害虫について思うこと

  • 追加
  • 害虫には病気を媒介する衛生害虫や作物を食害する農業害虫など、様々な分類があります。
    人間に害がある以上、こういった害虫が駆除されるのは仕方のないことでしょう。

    しかし、中にはちょっとかわいそうだなと思う害虫もいます。それが不快害虫です。
    人間に危害を加えるわけでもないのに、見た目が気持ち悪いという理由で害虫として扱われているわけですから。

    不快害虫の代表格はゲジだと思います。「ゲジゲジ」と呼ばれることが多いですね。
    ゲジはムカデの仲間ですが、ムカデほど強い毒を持っているわけではありません。そもそも性質が大人しいため、人間に噛み付くということ自体まずありません。
    つまり、実害は無いということです。
    しかし、長い脚がいっぱい生えていますし動きは素早いですし、ゲジを見て気持ち悪いと感じる人は確かに多いでしょう。

    ゲジは肉食で、素早い動きで獲物を捕らえます。攻撃力に優れたムカデと異なり、スピードに特化した生物と言えるでしょう。
    ゲジが捕食する昆虫の一つにゴキブリがいます。
    ゴキブリは日本人が最も嫌う害虫ではないでしょうか。
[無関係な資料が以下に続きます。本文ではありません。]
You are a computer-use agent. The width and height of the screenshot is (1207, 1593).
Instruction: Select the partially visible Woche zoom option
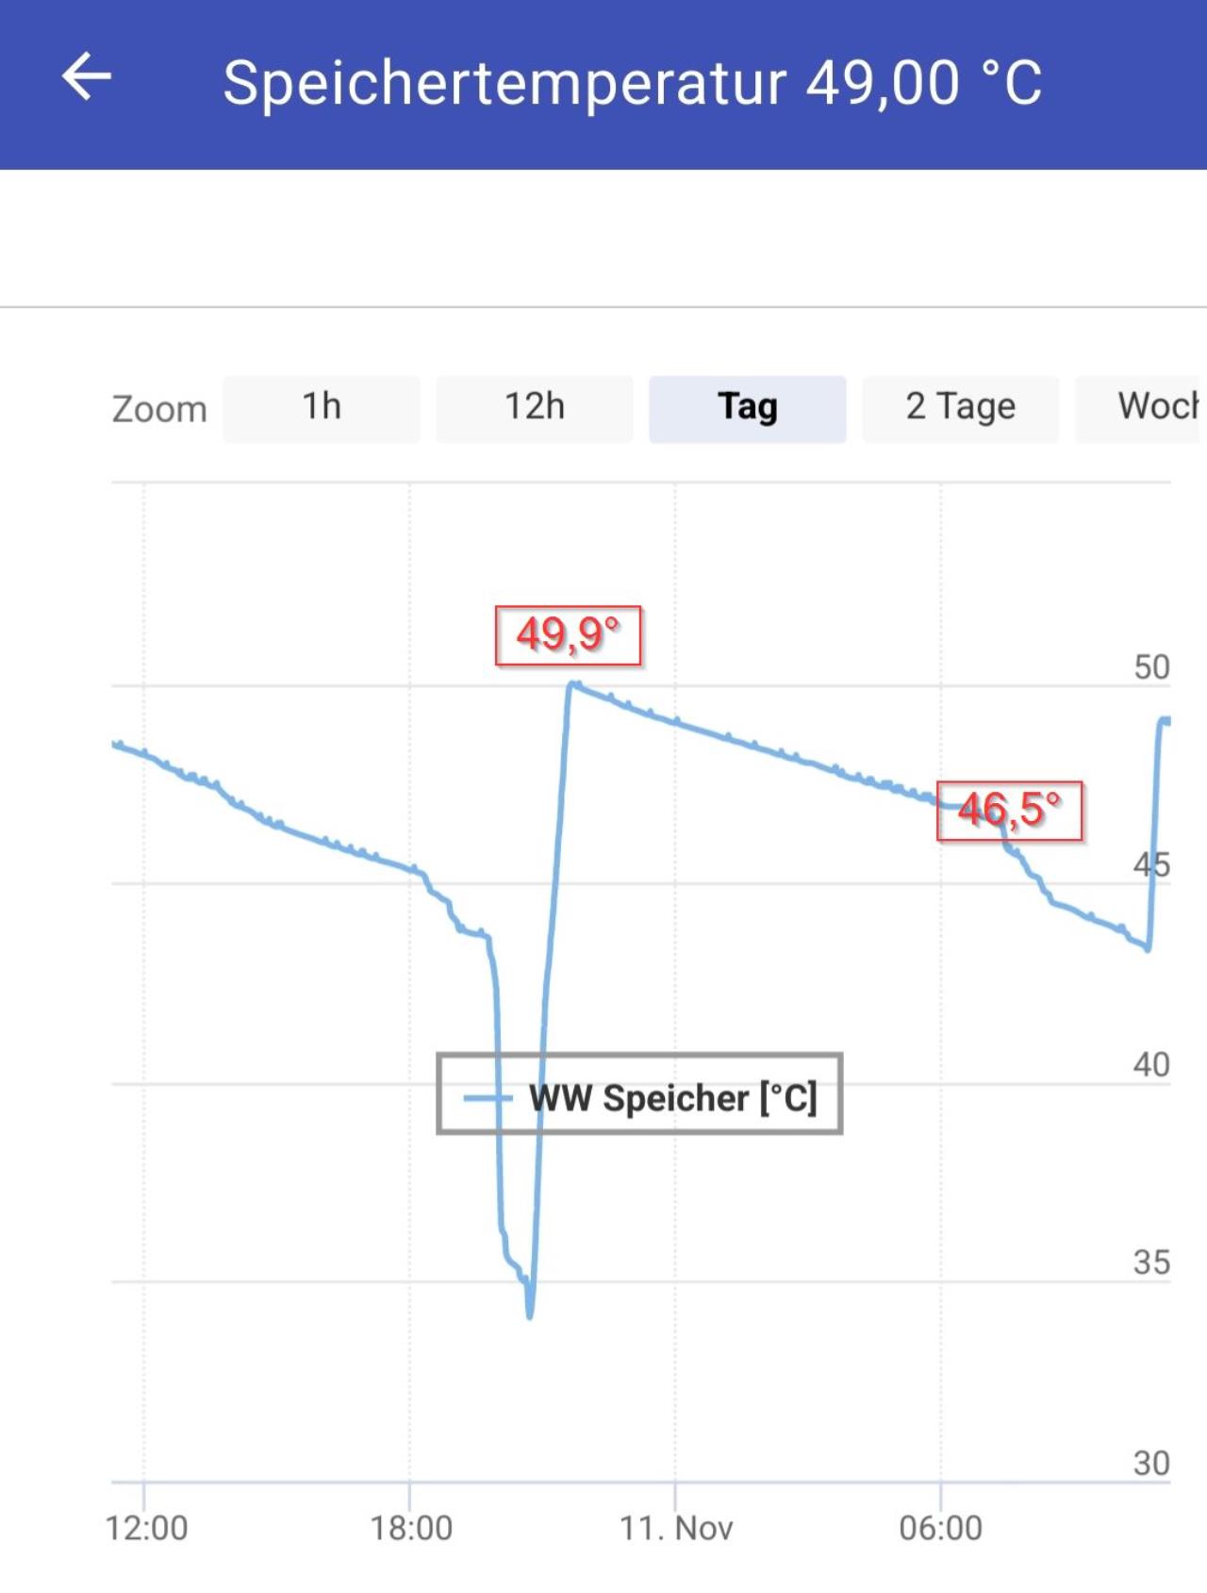(x=1140, y=409)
「G」という隠語で呼ばれることもありますが、つまり名前を呼ぶことすら忌避されているわけです。
    そんなゴキブリを退治してくれるわけですから、見方によってはゲジは害虫ではなく益虫だということになります。

    ゲジが嫌いな人に無理に好きになれとは言いませんが、我々人間は自分たちの都合で他の生物を区分し、時にはその生命を奪っているということは忘れてはならないと思います。
    害虫だろうが益虫だろうが、彼らの命の重さは変わらないのです。